11. The facts in Brij Vallabh v. Sumitra , are identical to the facts of the case on hand, wherein the husband sought for a decree of nullity of marriage against his wife on the ground of her impotency. The evidence was that it was only one night after the marriage that the husband attempted to consummate the marriage, but the wife deliberately refused to submit because she had been forced to marry him against her wish and soon after she went to her parents and in the absence of any second attempt made by the husband, the Rajasthan High Court held that it could not be assumed that the wife was incapable for sexual intercourse or a victim of such an invincible repugnance to the physical act. The husband failed to establish impotency of his wife on the day of marriage and its continuation until the institution of proceedings. It further held that though the respondent-wife did not appear in the trial Court, the District Judge rightly rejected the plea of the appellant-husband for granting a decree of nullity of the marriage and accordingly dismissed the appeal.
12. In the entire pleadings set out in the O.P. or in the affidavit filed in lieu of chief-examination, nowhere it is alleged by the respondent that the marriage was not consummated due to the impotence of the petitioner, where the same has to be declared as a nullity. Though the respondent filed the O.P. under Section 12 of the Act with the pleading, referred to above, requested the Court for a decree of divorce on the ground of non-consummation. It is well settled that in a proceedings, even if the respondent is set ex parte, it is the duty of the Court, before granting an ex parte decree, to satisfy itself whether the requirement of law has been complied with or not, by the petitioner.
13. Having regard to the fact that the allegations levelled against the petitioner in the O.P. do not satisfy the requirement of Section 12(1)(a) to annul the marriage by a decree of nullity, I am of the considered opinion that the Court below ought not to have entertained the O.P. under Section 12 of the Act and it could not have granted a decree of divorce declaring the marriage as nullity without satisfying the ingredients of Section 12 of the Act. The Court below has committed incurable legal infirmities in passing the ex parte decree, which cannot be sustained under law.

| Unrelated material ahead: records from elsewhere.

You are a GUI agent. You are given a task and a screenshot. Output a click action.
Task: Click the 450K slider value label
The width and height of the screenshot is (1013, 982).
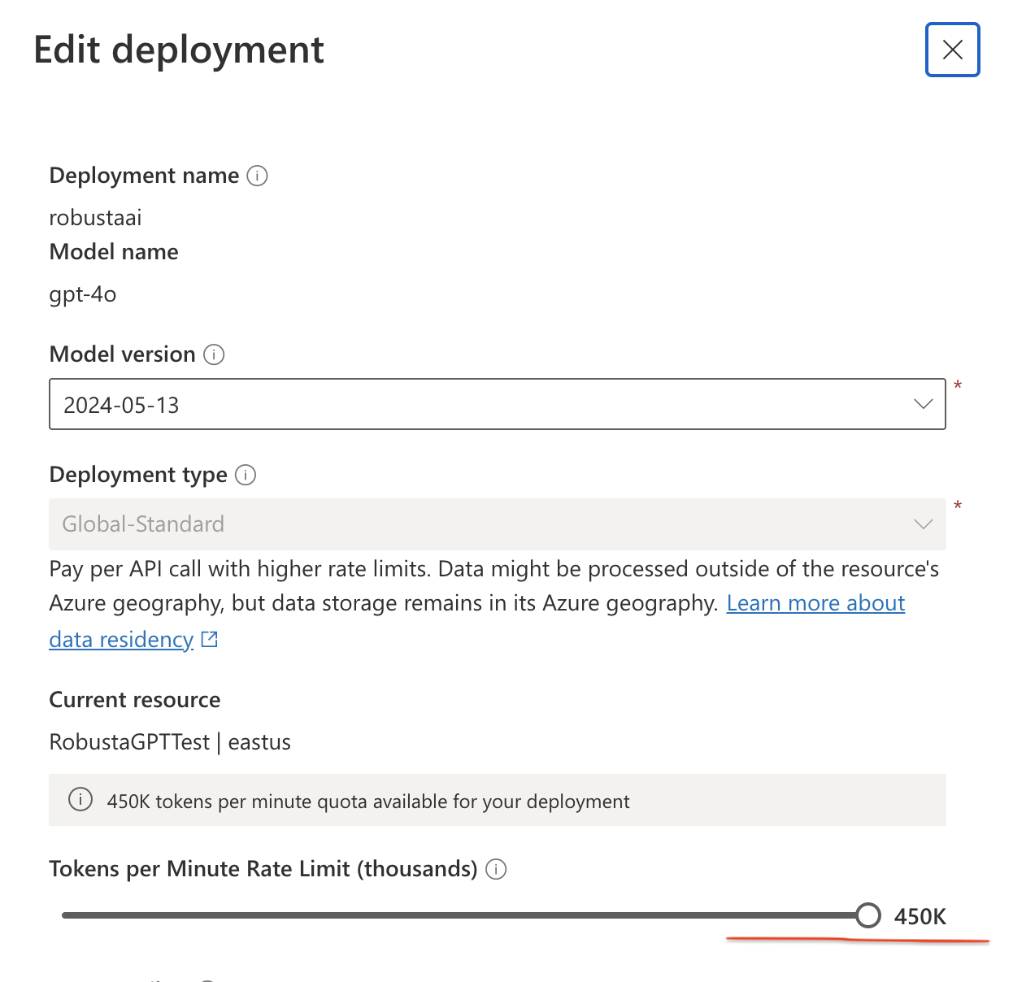coord(920,917)
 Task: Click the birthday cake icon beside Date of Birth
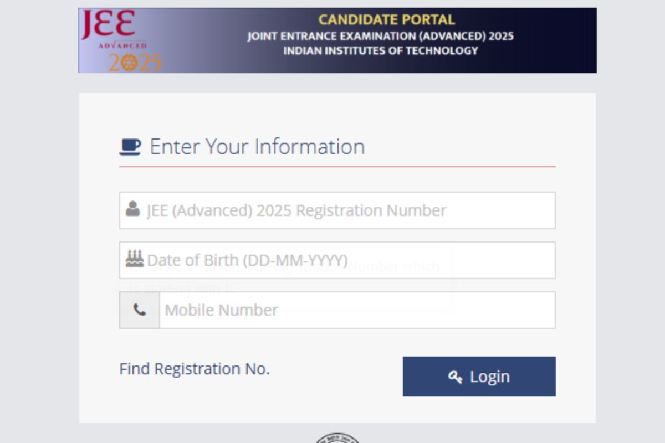[x=134, y=259]
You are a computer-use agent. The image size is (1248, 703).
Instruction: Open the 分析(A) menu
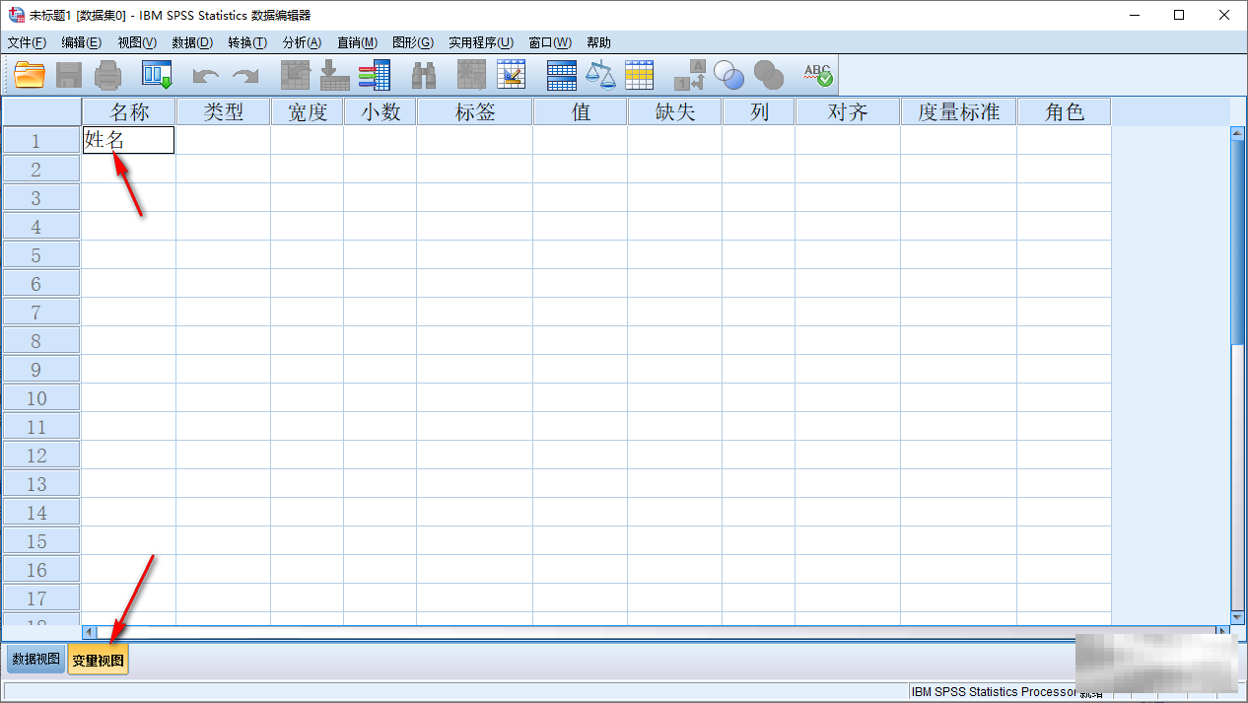pos(302,42)

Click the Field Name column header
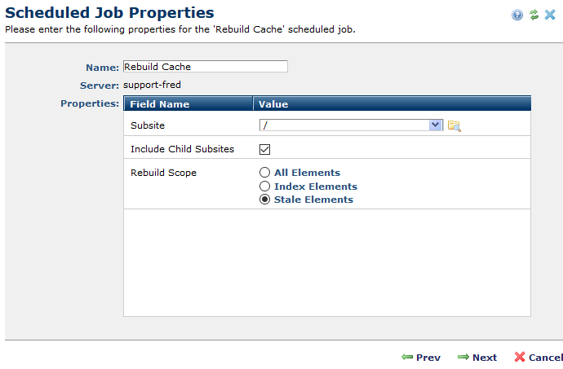[x=160, y=104]
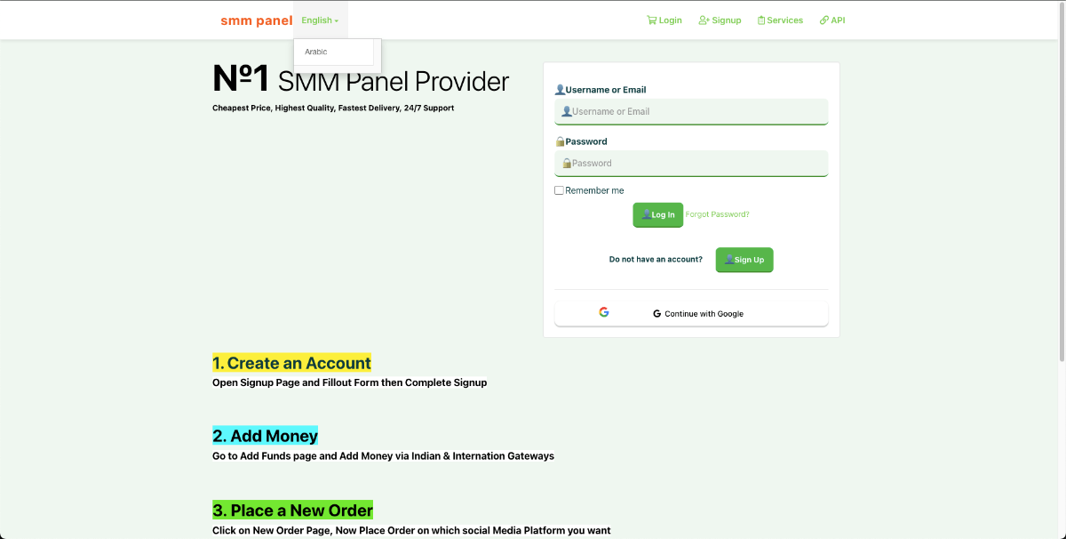Image resolution: width=1066 pixels, height=539 pixels.
Task: Open the Forgot Password link
Action: coord(717,214)
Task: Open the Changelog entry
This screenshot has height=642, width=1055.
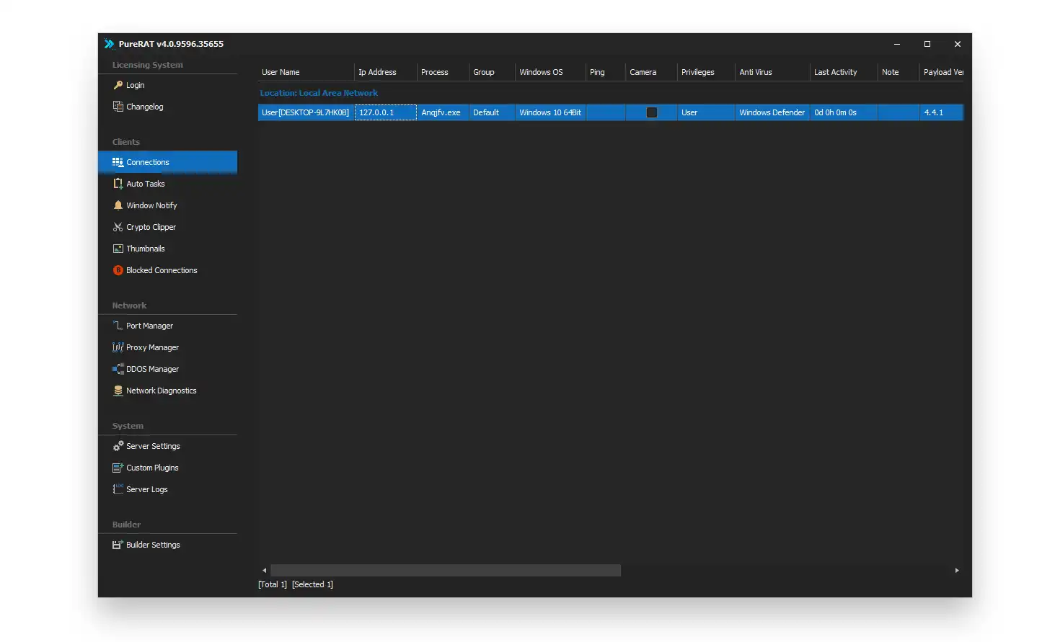Action: coord(144,107)
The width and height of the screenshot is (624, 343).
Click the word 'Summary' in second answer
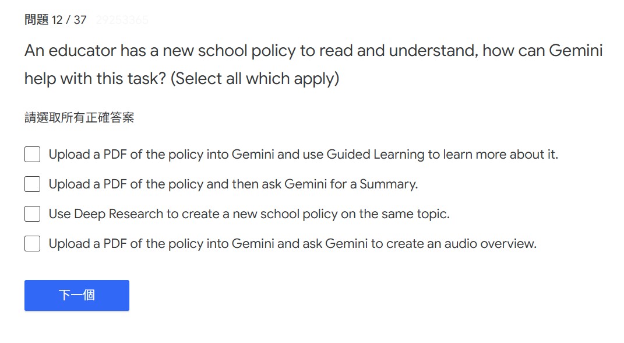(x=387, y=184)
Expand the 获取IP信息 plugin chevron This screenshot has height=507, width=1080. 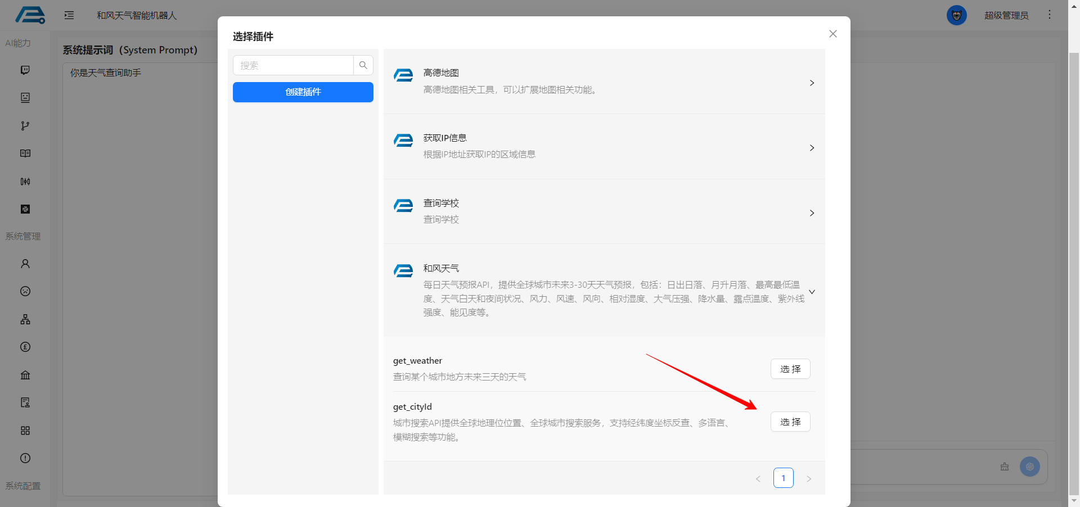pos(812,148)
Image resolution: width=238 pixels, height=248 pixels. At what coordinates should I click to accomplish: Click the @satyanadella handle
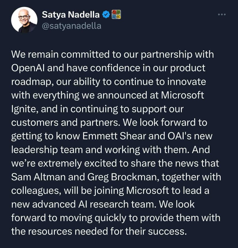[72, 26]
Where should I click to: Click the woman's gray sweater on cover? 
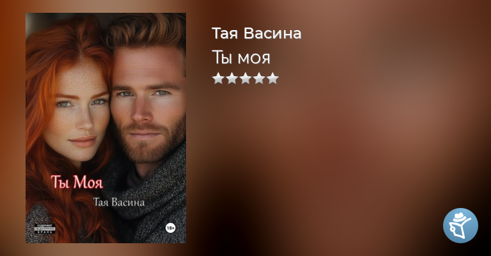coord(38,224)
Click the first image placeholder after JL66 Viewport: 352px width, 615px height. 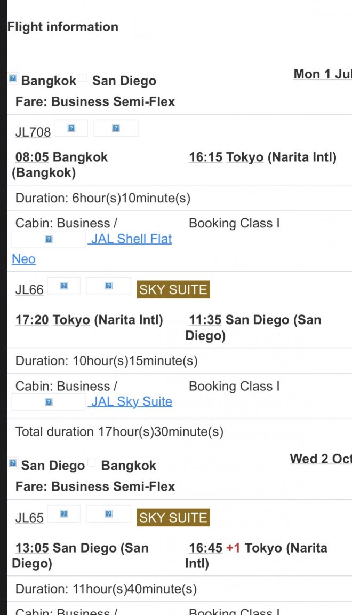pyautogui.click(x=64, y=286)
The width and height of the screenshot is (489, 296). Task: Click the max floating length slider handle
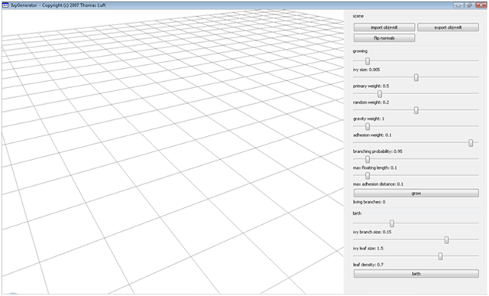tap(368, 159)
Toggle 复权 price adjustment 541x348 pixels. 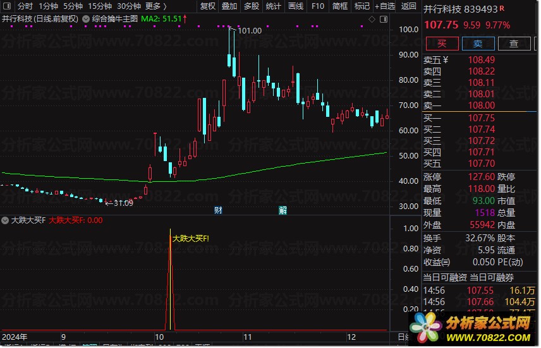[207, 6]
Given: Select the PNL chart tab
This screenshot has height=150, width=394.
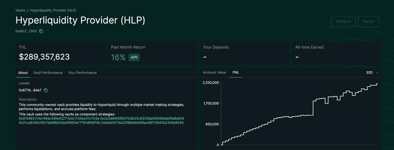Looking at the screenshot, I should pos(236,73).
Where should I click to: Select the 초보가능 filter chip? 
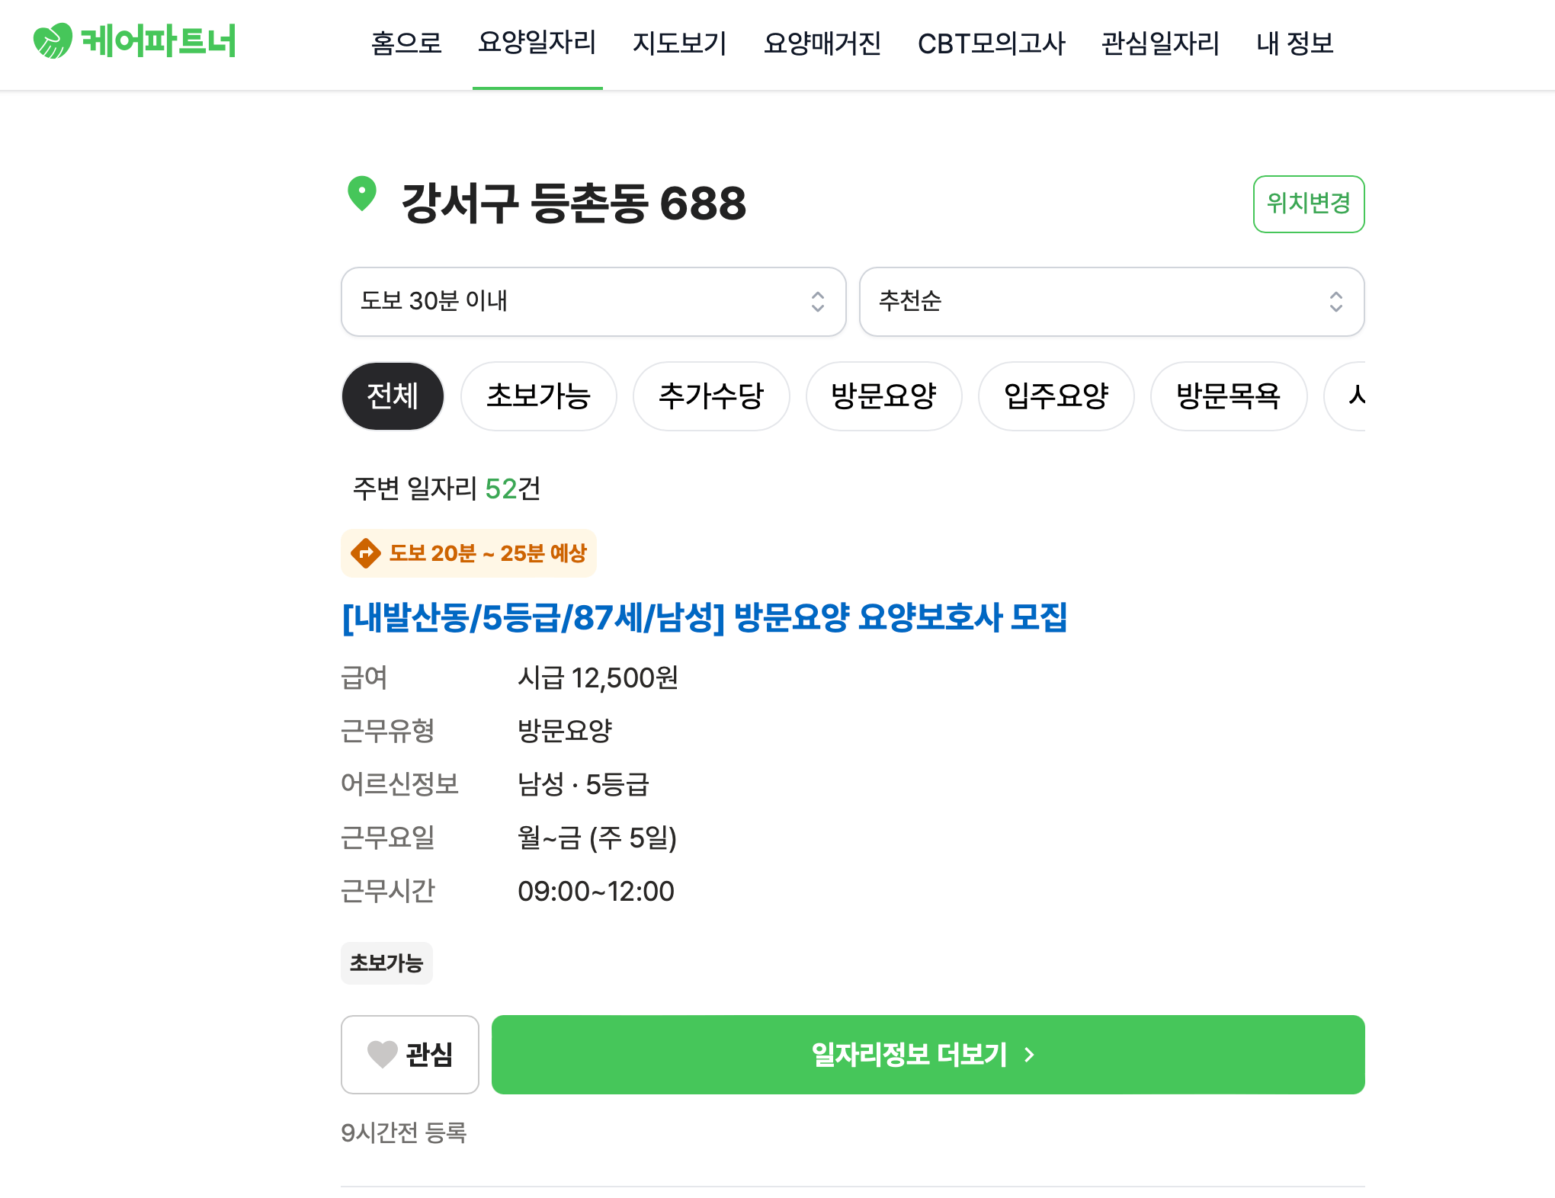(x=538, y=396)
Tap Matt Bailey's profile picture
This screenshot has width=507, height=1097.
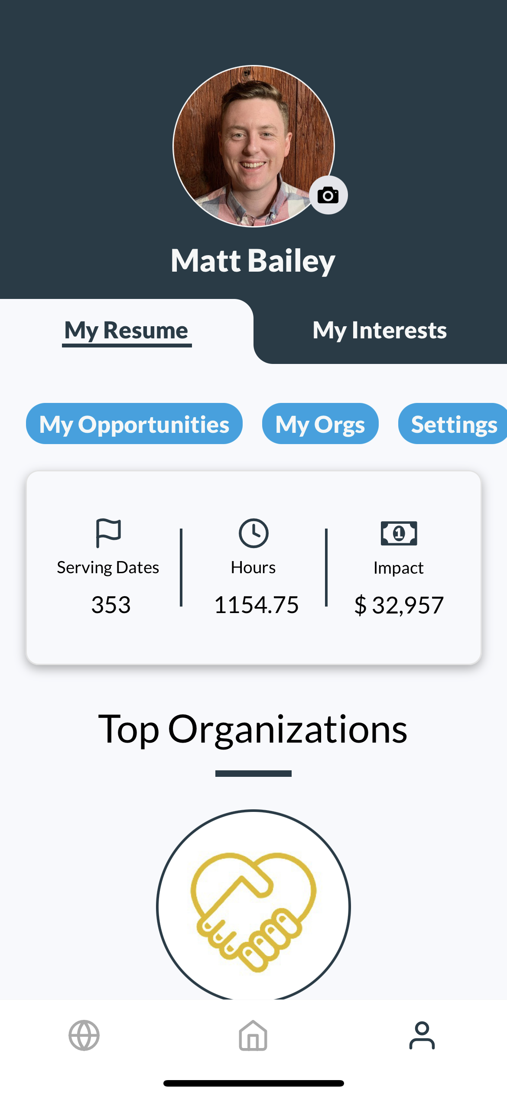click(x=254, y=146)
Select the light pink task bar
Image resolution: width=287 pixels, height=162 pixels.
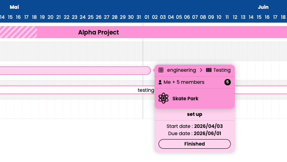[75, 71]
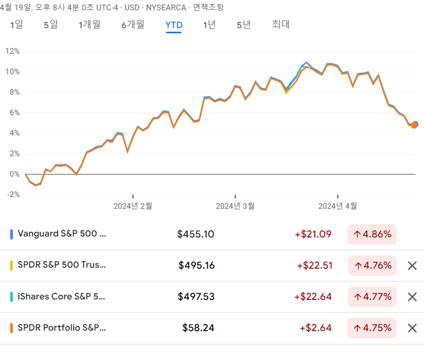
Task: Open the 6개월 chart view
Action: coord(133,24)
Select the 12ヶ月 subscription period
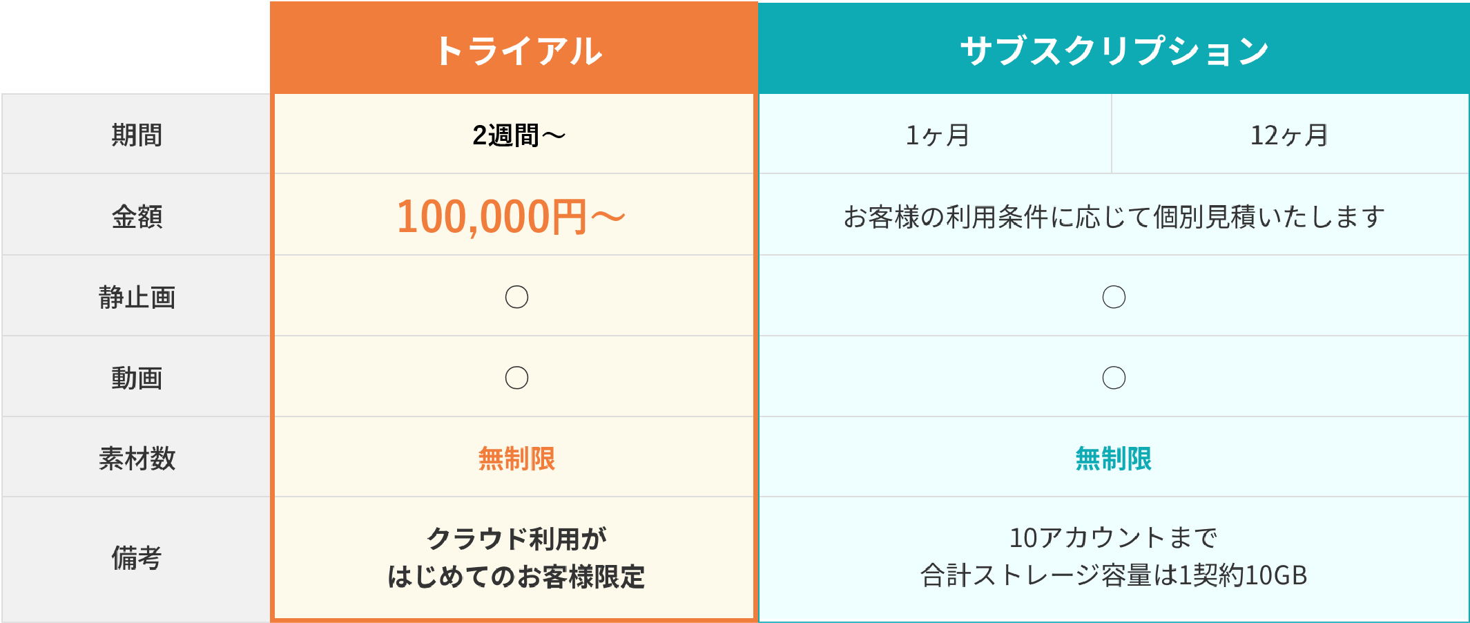 1289,135
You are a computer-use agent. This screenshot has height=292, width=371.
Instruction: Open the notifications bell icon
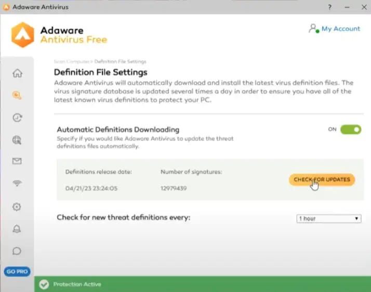(x=17, y=229)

14. Accordingly, the civil revision petition is allowed. The order under revision is set aside and I.A. No. 1774 of 2004 is allowed and consequently the application under Order 9 Rule 13 of C.P.C. is allowed. The Court below is directed to frame appropriate issue after considering the counter-affidavit to be filed by the petitioner herein in opposition of the O.P., within two weeks from the date of filing of such counter-affidavit by the petitioner and dispose of the O.P., afresh in accordance with law uninfluenced by any of the observations made by this Court in the present revision or by it in the impugned order. No costs.